Escusado será dizer, que o Sargento me esperou na porta do corredor para me intimidar quanto a futuras tentativas de me aproveitar da benevolência do Comandante, ele zelaria pela observação rigorosa de todos os requerimentos ou dispensas de serviço que eu ousasse meter para meu benefício... Voltei ao calhamaço e não foi difícil encontrar vários artigos que permitiam usufruir de dias de folga com compensação a 100% por estar continuamente de serviço, por desempenhar funções de importância vitais para a Unidade para as quais não havia mais ninguém qualificado, ou mesmo a situação excepcional de outra Unidade da Força Aérea o BCP, estar dependente do quadro de pessoal da cifra da BA3 que se resumia por esvaziamento ou ausência a um único militar, sendo qualquer destas situações impeditivas pelo próprio RDM, pois ninguem podia estar 365 dias de serviço consecutivos por ano.Uma após outra todas as dispensas de serviço foram sendo objecto de sucessivas ordens internas do Comando da unidade, mas depois de eu usufruir de benefícios monetários remuneratórios até que a máquina burocrática detectasse e actuasse a seu tempo, tudo isto com o beneplácito do Comandante da Unidade que assim conseguia que o serviço continuasse a rolar e a ter a certeza que o chefe da Secretaria desempenhava a sua função com o zelo e objectividade.
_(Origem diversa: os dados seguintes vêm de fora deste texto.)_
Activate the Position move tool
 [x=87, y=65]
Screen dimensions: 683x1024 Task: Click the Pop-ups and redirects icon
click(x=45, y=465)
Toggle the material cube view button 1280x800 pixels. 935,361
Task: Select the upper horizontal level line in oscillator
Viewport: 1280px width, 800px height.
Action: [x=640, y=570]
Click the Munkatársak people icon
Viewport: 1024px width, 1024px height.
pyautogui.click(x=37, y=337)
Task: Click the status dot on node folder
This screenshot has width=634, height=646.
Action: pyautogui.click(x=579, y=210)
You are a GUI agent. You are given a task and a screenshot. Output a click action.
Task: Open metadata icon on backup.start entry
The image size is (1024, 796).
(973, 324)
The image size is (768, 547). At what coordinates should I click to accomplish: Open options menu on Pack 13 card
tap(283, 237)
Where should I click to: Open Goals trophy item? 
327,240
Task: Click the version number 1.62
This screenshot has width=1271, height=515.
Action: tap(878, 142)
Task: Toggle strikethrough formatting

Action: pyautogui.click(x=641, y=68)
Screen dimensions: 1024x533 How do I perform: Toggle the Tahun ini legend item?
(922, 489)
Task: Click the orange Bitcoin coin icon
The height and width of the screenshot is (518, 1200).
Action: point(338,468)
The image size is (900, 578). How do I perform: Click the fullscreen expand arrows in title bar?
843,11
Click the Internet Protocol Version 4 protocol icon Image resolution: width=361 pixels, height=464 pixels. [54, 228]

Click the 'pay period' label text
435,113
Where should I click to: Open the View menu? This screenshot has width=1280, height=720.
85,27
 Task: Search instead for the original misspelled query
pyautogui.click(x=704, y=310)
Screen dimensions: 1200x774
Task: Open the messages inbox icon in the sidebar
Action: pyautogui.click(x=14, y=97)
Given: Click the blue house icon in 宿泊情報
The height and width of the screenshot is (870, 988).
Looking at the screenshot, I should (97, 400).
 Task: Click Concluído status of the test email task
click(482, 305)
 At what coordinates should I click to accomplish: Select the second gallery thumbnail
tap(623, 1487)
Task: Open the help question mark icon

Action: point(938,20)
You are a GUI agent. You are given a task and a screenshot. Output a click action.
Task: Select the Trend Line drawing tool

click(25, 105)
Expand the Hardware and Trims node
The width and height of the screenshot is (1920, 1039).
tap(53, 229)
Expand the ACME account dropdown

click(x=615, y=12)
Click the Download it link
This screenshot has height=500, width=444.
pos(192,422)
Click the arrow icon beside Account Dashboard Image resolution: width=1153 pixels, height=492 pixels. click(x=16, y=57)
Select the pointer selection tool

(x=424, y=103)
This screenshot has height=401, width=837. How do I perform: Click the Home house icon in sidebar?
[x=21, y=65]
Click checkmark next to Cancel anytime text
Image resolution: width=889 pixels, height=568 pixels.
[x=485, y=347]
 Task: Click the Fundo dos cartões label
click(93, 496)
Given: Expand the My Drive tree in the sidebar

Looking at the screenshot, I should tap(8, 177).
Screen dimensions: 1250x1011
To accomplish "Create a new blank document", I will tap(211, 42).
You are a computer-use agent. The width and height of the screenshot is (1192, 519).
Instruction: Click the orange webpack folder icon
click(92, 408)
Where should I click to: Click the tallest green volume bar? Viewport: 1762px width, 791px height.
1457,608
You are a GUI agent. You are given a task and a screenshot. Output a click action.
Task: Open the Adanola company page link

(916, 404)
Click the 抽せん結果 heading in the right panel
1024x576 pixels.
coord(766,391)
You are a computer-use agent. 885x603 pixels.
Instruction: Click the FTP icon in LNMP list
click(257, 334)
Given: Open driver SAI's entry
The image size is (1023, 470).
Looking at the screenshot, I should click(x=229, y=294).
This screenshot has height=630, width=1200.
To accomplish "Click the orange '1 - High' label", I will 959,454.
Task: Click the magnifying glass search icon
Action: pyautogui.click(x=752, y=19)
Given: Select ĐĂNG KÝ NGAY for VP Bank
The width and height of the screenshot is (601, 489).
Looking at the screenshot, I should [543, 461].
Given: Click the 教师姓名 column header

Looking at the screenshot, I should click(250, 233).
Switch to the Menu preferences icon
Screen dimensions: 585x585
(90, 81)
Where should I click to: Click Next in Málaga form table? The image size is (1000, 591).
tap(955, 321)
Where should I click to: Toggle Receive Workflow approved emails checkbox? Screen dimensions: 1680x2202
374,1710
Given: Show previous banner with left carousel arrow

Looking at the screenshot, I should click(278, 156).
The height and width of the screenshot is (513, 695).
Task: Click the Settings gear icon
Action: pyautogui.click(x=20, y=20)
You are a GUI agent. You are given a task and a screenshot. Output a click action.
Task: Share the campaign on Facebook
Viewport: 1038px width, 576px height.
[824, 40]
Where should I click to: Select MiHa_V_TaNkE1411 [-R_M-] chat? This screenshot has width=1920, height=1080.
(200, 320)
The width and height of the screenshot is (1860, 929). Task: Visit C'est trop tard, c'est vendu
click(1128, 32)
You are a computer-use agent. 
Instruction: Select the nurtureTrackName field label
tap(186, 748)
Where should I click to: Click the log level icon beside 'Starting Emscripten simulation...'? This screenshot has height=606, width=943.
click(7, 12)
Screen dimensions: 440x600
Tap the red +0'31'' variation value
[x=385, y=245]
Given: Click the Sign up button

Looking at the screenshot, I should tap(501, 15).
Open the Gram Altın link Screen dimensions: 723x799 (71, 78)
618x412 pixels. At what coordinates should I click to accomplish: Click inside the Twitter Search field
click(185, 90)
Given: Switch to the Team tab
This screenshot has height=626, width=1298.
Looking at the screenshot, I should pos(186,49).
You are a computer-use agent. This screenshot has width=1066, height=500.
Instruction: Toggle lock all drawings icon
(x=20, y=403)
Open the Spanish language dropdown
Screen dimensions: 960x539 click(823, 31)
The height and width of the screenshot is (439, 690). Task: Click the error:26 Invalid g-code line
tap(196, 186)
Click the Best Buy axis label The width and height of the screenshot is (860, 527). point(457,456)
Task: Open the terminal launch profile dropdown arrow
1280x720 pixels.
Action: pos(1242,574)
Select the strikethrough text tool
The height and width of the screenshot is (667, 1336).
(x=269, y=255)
Fui mobilizado e quatro anos passados voltei a Tancos e á situação anterior à mobilização, o Comandante era outro o Sargento da Secretaria idem e eu voltei a fazer o mesmo e a receber os meus dias por tratrar bem da mula e dos Soldados até que resolvi meter o único pedido que me interessava ao abrigo do RDM, a dispensa total do serviço e a passagem à disponibilidade estávamos em Janeiro de 1975, e eu já estava farto da tropa até aos cabelos e á primeira o pedido veio diferido, sem protestos de ninguém.